##### TEXTO DE LECTURA

Una piedra en el zapato: de casas y cajas
Por Cayetana Bustamante
“…hay algo hermoso en esta necesidad por empapar de algo propio a un objeto que parece ajeno, inerte: ¿qué hace que una casa sea una casa?”
En mi cuerpo cargo más cambios de casas que dedos en las manos. Mudarse es arrasador: las cosas desaparecen como en un abrigo con los bolsillos desfondados, reapareciendo –en el mejor de los casos– meses después en lugares recónditos, o en pensamientos intrusivos que insisten en buscar el paraje del crucifijo familiar, ahora errante en el fondo del canastito del baño, entre jabones de hoteles que jamás has visitado. Una verdadera alquimia que se produce al momento de encajar una vida entera en un camión tres cuartos, desafiando las leyes de la física.
Como dijo Foster Wallace, “nuestro viaje interminable e imposible hacia el hogar, es de hecho, nuestro hogar”. Esta frase se vuelve tan atingente si la tomamos de forma literal; vengo a ser parte de una generación completa que ni siquiera hará el ejercicio de fantasear con la casa propia. Este nomadismo, parte fundamental para la subsistencia y evolución de la especie humana por un considerable periodo, se ha transformado en estos tiempos en un molesto recordatorio de que la inmediatez aplica para todo orden de cosas.
Tener hijos, heredar un ropero, comprarse una casa se encuentran en un plano que roza la ficción o la locura, metarrelatos desmoronados y sustituidos por nuevas formas de vivir. Vivir en pareja se vuelve una necesidad financiera, el minimalismo, más que una apuesta estética resulta ser la fórmula para caber en el acogedor –por no decir minúsculo– departamento. Todo esto, inmerso en la cultura de la nube digital, donde a simple vista, las cosas ya no pesan. En este sentido, después de varios años experimentando el cambio como una constante, darle una cuota de humanidad a un inanimado cubo blanco se ha vuelto una especie de bandera de lucha que, por más transitorio que sea el lugar, he aprendido a cargar.

##########

▶ _TAREA REQUERIDA_: Según el texto de lectura, ¿por qué la frase de Foster Wallace sobre el hogar resulta tan atingente si se toma de forma literal? Responda en una a tres oraciones.

##### SECCIÓN DE DATOS

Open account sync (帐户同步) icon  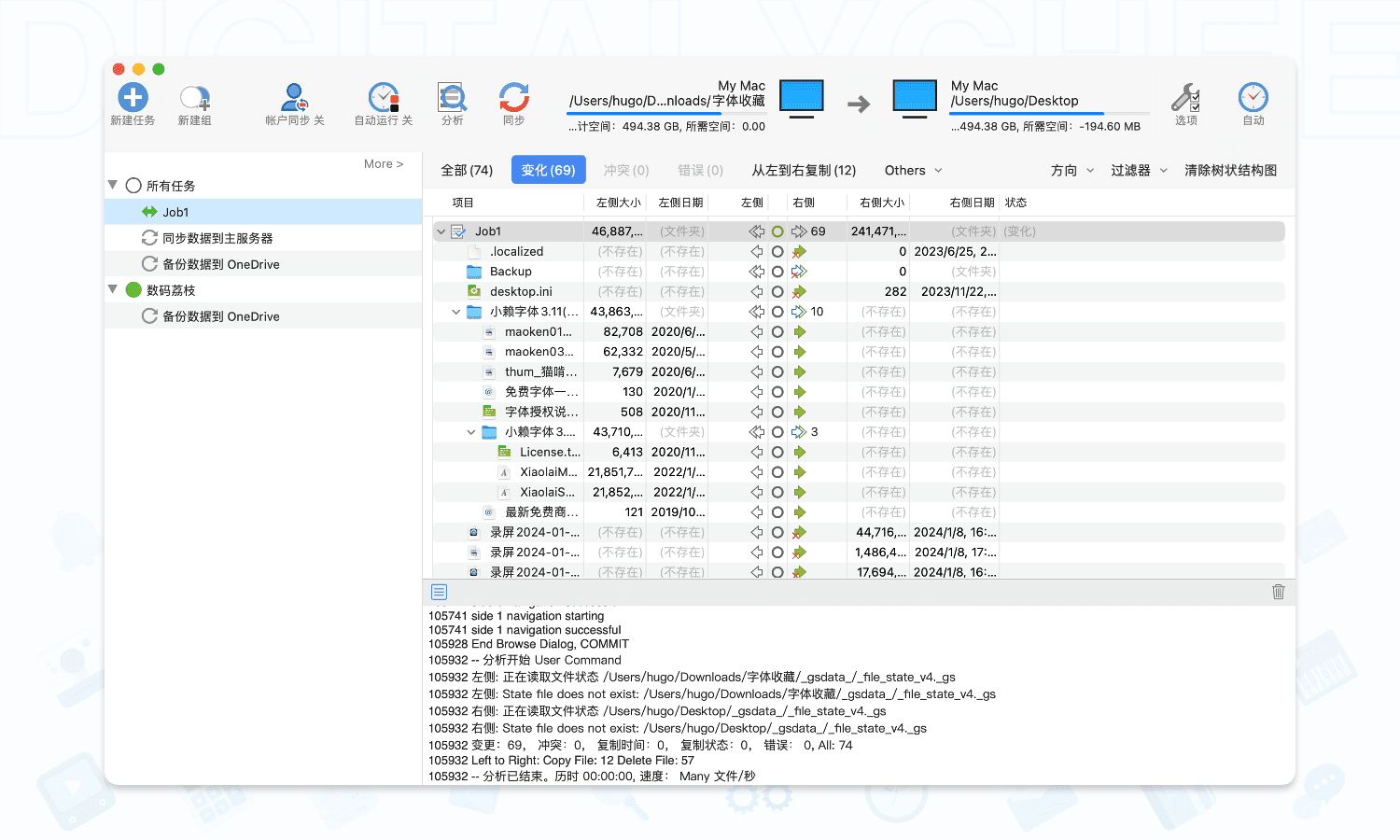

##########

▶ _RESULTADO DEL EJERCICIO_: La frase resulta tan atingente porque quien escribe forma parte de una generación completa que ni siquiera hará el ejercicio de fantasear con la casa propia.